Find each line in the items below that contains the word "This", and copy those lines.

· · · · · · ·

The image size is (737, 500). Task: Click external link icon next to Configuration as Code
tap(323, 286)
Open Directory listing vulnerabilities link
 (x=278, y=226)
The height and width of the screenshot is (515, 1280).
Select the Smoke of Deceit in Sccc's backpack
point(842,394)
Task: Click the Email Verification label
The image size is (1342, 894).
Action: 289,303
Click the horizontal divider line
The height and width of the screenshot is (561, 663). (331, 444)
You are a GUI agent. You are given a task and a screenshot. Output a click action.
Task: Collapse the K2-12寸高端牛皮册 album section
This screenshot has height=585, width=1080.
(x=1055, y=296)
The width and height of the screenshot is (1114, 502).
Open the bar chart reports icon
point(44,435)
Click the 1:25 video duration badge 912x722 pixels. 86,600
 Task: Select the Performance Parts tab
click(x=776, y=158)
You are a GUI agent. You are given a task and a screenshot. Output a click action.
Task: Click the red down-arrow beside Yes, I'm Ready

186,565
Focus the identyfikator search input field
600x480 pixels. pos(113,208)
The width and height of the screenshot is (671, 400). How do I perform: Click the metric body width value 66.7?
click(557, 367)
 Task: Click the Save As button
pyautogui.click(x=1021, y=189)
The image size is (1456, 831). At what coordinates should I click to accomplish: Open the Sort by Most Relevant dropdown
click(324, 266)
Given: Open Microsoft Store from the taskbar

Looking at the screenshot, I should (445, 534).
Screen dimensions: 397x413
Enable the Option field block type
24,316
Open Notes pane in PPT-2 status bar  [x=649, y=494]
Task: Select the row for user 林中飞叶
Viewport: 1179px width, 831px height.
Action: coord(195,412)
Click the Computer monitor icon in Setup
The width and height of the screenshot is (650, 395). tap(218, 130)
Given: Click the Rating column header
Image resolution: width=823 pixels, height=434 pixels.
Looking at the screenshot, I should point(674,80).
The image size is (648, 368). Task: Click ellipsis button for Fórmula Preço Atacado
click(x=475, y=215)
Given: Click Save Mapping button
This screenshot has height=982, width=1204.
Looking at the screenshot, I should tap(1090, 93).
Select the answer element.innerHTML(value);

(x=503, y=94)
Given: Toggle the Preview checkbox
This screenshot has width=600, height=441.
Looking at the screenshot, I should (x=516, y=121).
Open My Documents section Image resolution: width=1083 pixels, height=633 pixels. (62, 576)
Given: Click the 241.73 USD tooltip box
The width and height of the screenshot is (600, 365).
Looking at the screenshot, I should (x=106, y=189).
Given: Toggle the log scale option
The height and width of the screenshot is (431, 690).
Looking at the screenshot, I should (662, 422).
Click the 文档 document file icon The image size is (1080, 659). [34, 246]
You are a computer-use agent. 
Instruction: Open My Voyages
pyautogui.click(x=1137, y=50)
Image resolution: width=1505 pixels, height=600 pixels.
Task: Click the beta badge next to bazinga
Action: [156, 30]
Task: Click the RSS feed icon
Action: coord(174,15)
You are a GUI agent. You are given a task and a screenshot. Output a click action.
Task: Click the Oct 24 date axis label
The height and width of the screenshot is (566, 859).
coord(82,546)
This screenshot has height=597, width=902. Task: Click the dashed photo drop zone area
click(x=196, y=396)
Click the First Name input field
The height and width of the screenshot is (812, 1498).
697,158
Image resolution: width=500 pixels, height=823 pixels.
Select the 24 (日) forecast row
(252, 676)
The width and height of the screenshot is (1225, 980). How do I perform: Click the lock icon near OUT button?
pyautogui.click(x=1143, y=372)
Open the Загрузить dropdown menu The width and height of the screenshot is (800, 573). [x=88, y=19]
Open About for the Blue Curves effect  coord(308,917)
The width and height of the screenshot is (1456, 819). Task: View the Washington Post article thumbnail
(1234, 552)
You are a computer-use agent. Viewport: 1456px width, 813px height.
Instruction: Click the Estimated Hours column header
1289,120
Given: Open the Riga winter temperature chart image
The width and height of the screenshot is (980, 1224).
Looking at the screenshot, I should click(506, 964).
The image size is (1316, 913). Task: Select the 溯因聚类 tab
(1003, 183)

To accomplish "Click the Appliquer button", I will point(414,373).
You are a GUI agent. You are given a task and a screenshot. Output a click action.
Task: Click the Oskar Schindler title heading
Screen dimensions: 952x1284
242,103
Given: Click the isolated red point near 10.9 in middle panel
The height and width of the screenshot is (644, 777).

· · · · · · ·

▶ [FULL OUTPUT]
This screenshot has height=585, width=1080.
This screenshot has height=982, width=1204.
This screenshot has width=600, height=441.
This screenshot has height=597, width=902. Task: Click the dashed photo drop zone area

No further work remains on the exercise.